The bill has the backing of the French music and film industry, but has been opposed by some groups pointing out that it did not give alleged pirates enough recourse to challenge accusations and arguing that continued innovations would make it possible for illegal downloaders to avoid detection anyway. The revised version of the law is tough, with some commentators suggesting that the legal procedure involved at the third stage is very ‘light touch’, requiring little more magistrate approval of an order drafted by HADOPI. An internet ban of up to one year may be the result or, as was possible under existing legislation, a fine of up to €300,000 or a two-year jail sentence while account holders guilty of allowing a third party to use their connection to download illegally could face a €1,500 fine and a month-long suspension.

In the UK, the music industry is itself somewhat disunited as regards the issue of illegal downloading, but BIS has launched a consultation on the issue following the references to the need to tackle the problem of illegal downloading in Digital Britain and recently – in an undated statement – has revising its thinking mid-consultation to include a power for Ofcom to oblige internet service providers to suspend the accounts of persistent infringers (the main consultation can be found here).

BIS is careful to state that the uptake and use of internet services remains essential to a digital Britain but that it is necessary to consider adding suspension to the list of measures that could [BIS’s own emphasis] be levied on persistent infringers, with at least an eye on technical innovations that might assist people avoid detection.
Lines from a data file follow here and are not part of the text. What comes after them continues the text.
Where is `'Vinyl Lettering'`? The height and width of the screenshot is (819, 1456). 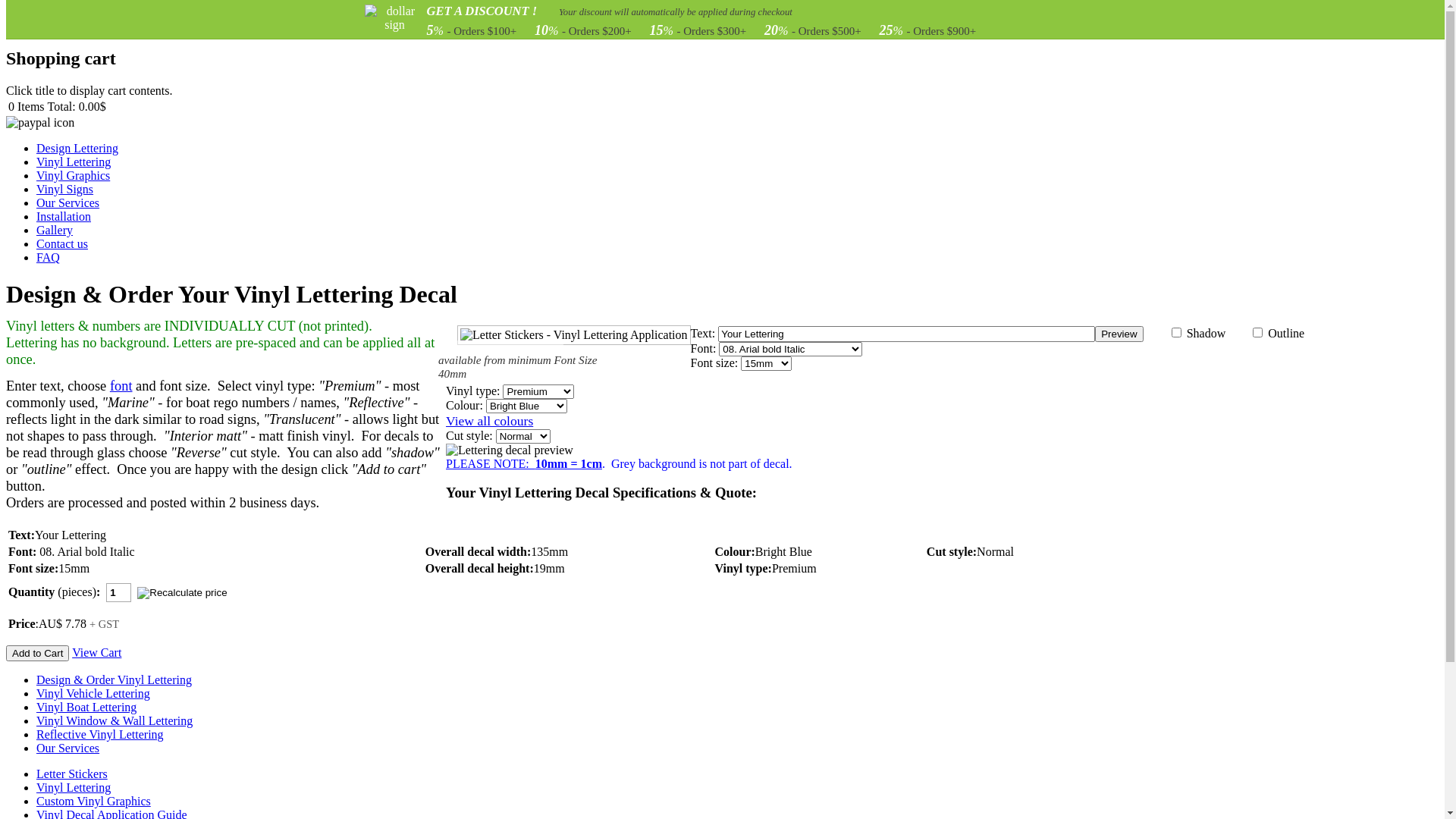 'Vinyl Lettering' is located at coordinates (72, 786).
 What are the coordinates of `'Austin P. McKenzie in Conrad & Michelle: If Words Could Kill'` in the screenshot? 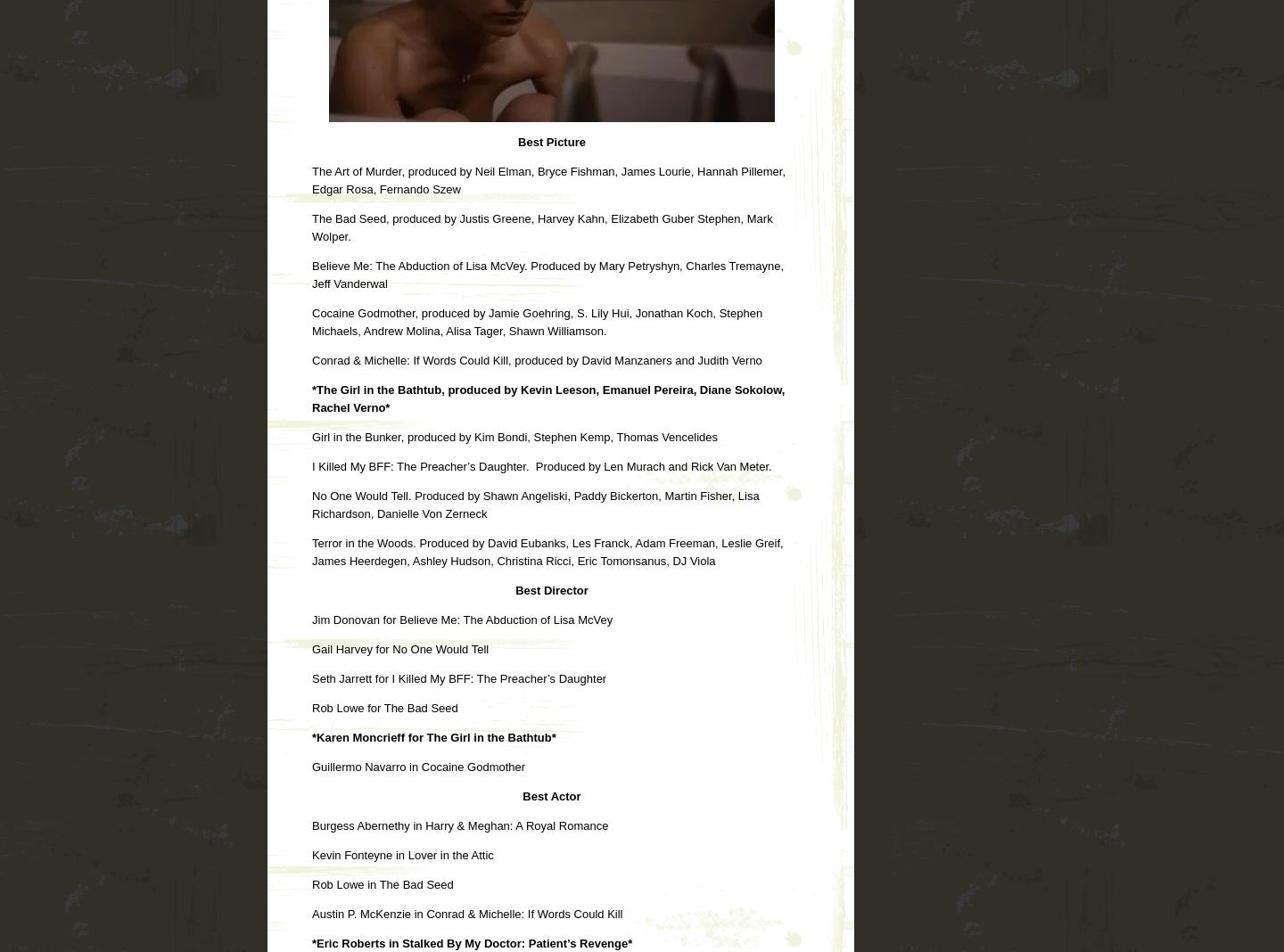 It's located at (466, 913).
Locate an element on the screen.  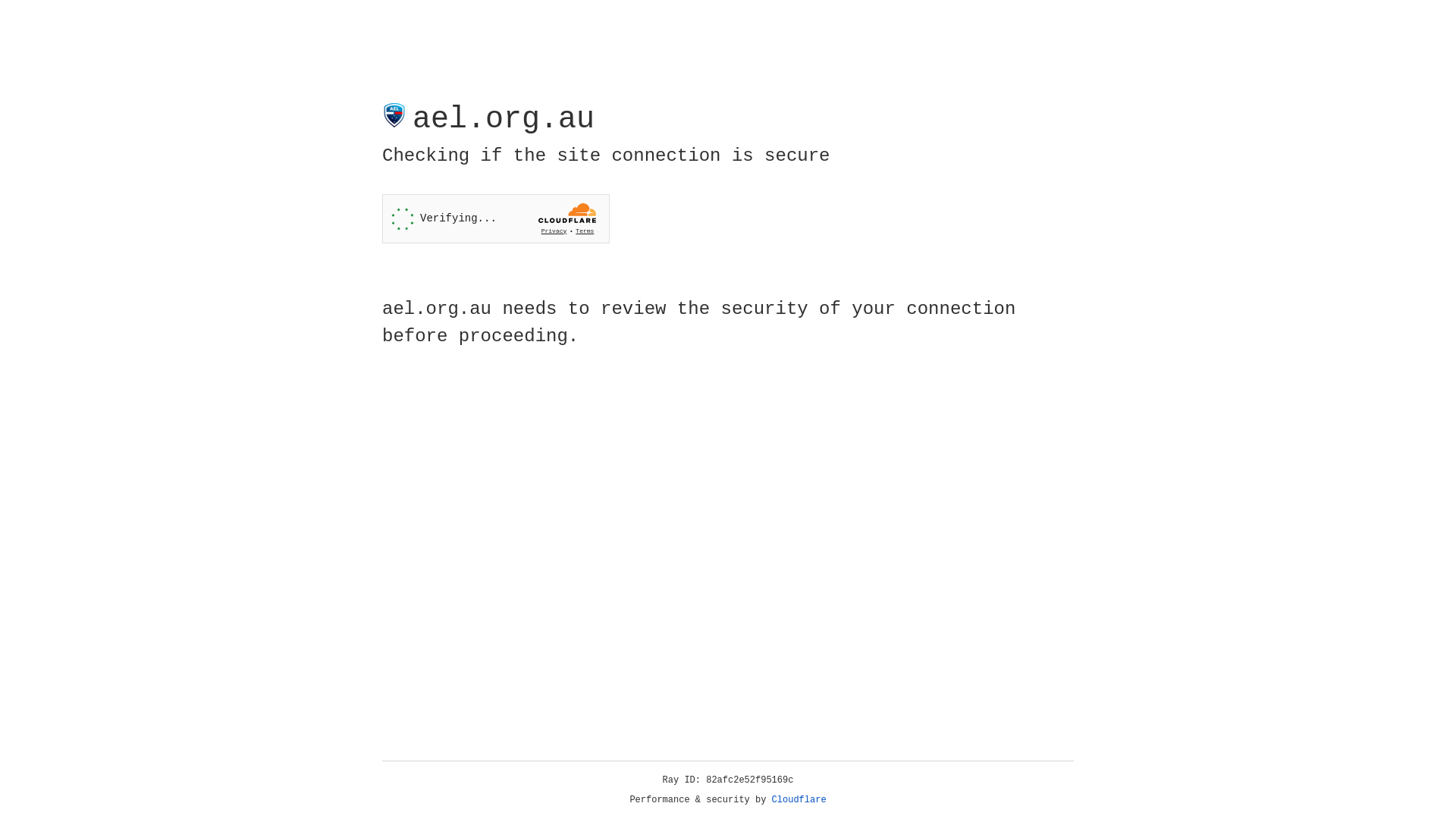
'Widget containing a Cloudflare security challenge' is located at coordinates (495, 218).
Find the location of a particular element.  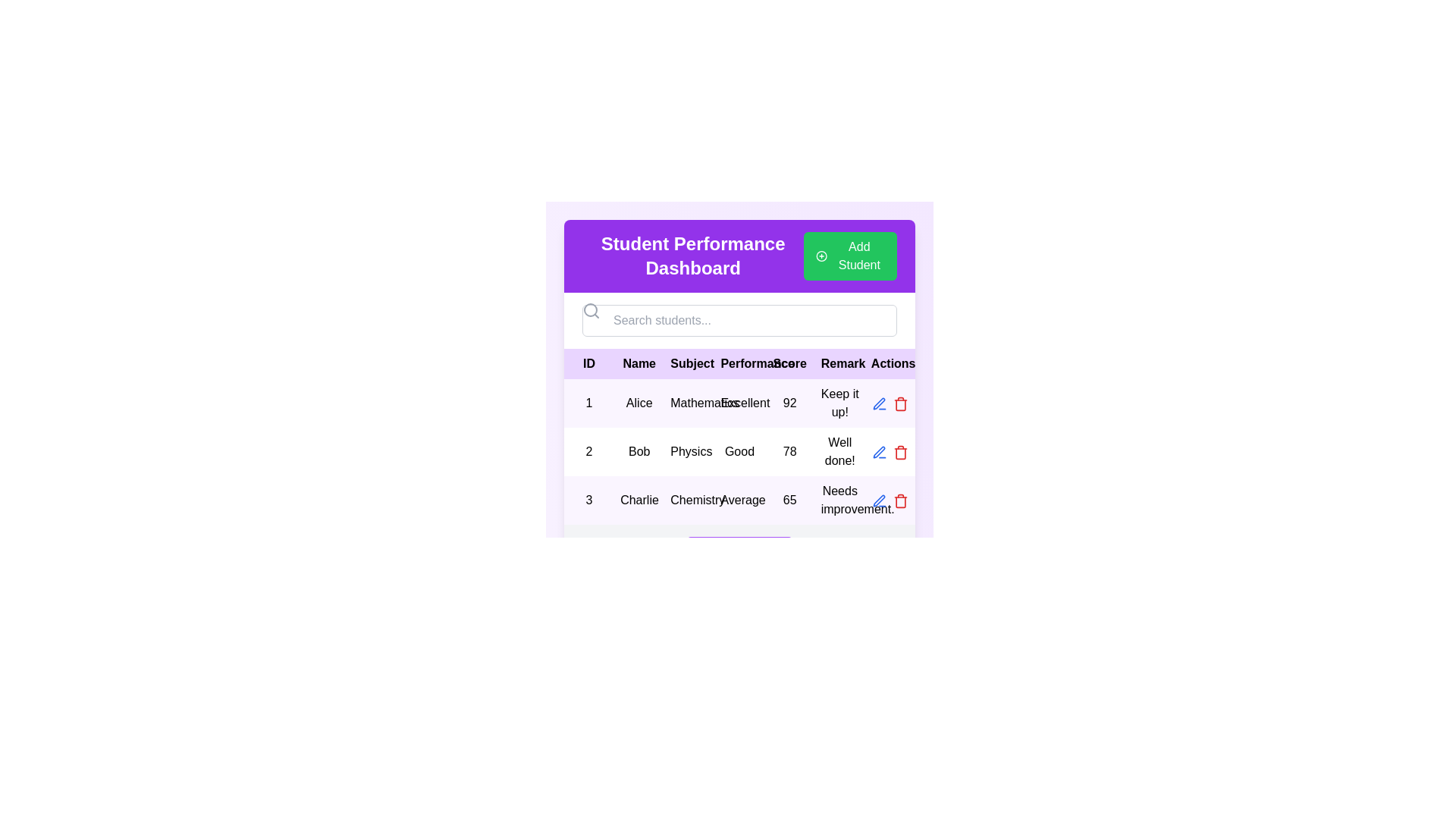

the 'Subject' table header cell, which is the third column header in a table of seven headers, styled in bold on a light purple background is located at coordinates (689, 363).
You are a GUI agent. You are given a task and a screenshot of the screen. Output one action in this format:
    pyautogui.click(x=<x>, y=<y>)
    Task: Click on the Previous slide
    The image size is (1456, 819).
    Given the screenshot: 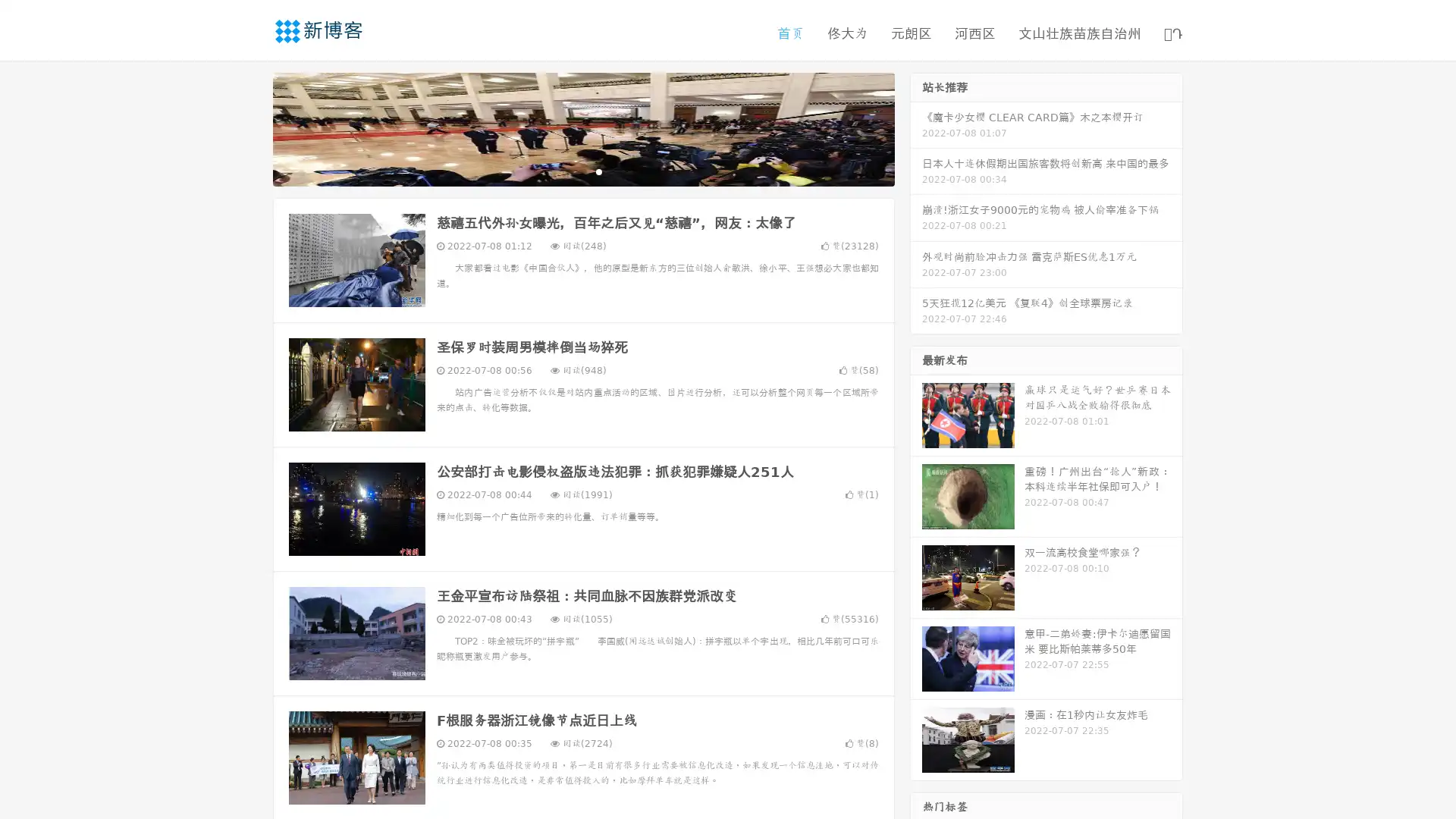 What is the action you would take?
    pyautogui.click(x=250, y=127)
    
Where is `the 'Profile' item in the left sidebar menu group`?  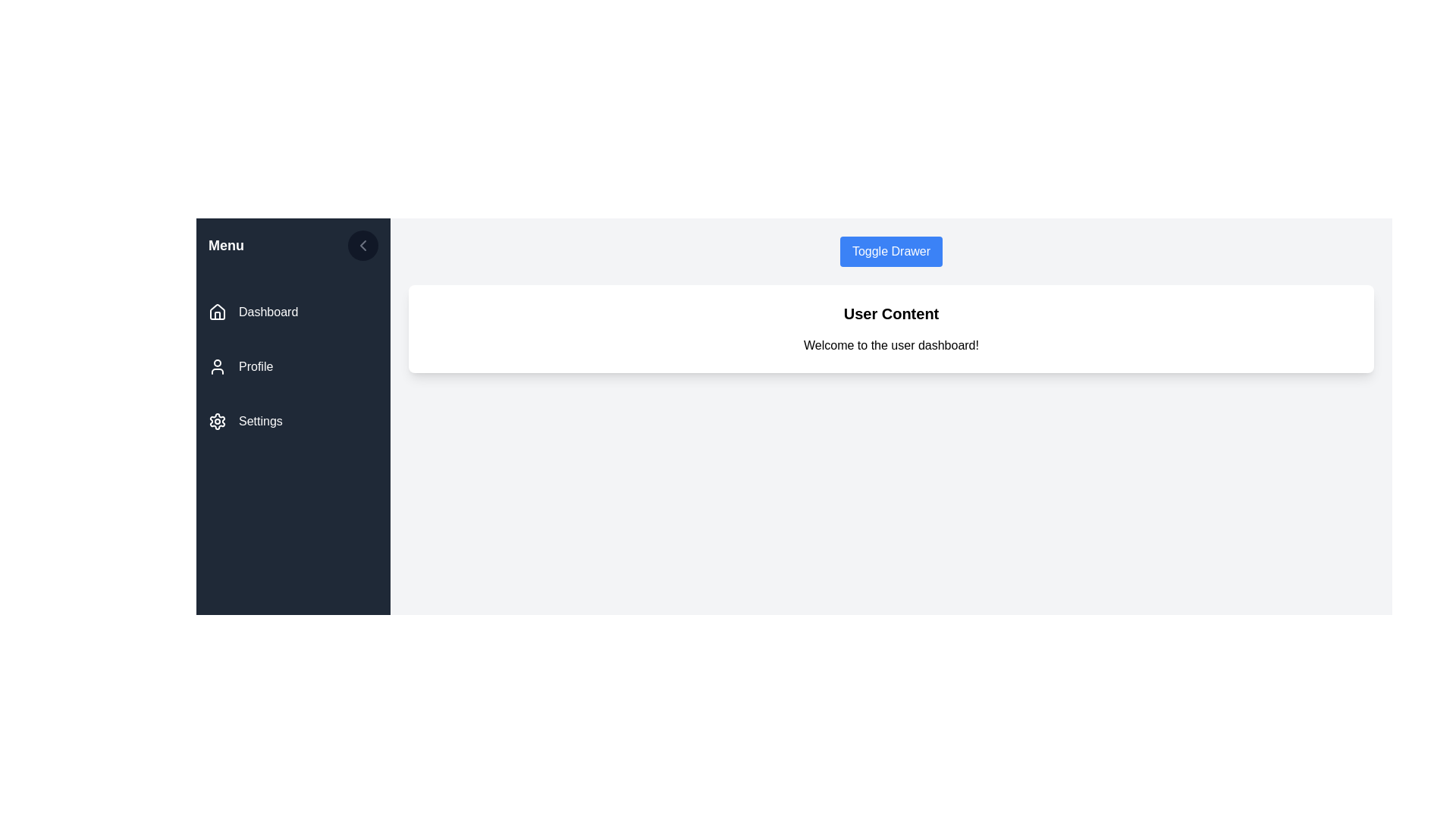 the 'Profile' item in the left sidebar menu group is located at coordinates (293, 366).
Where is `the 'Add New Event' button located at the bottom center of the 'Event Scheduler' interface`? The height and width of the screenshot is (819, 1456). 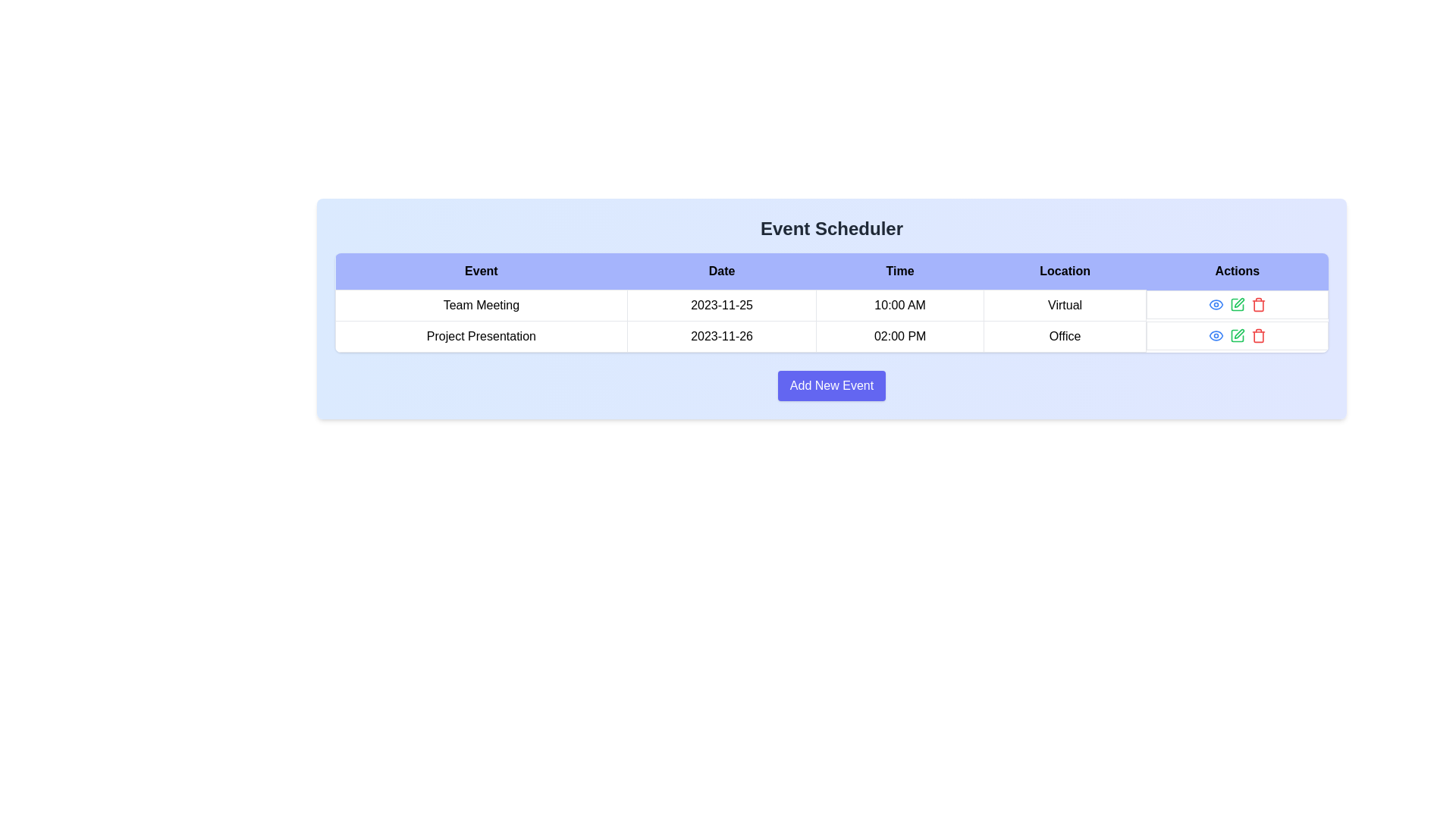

What content generators (artists, songwriters, film makers) choose to allow to release on a free download basis to promote themselves and their work is fine – but they do need to be protected against the consequences of the illegal downloading of copyrighted material on a commercial or pseudo-commercial basis. Inclusion of the power to suspend the internet access of persistent illegal downloaders is a proportionate step, provided of course that the power is properly exercised and that such exercise is regularly monitored.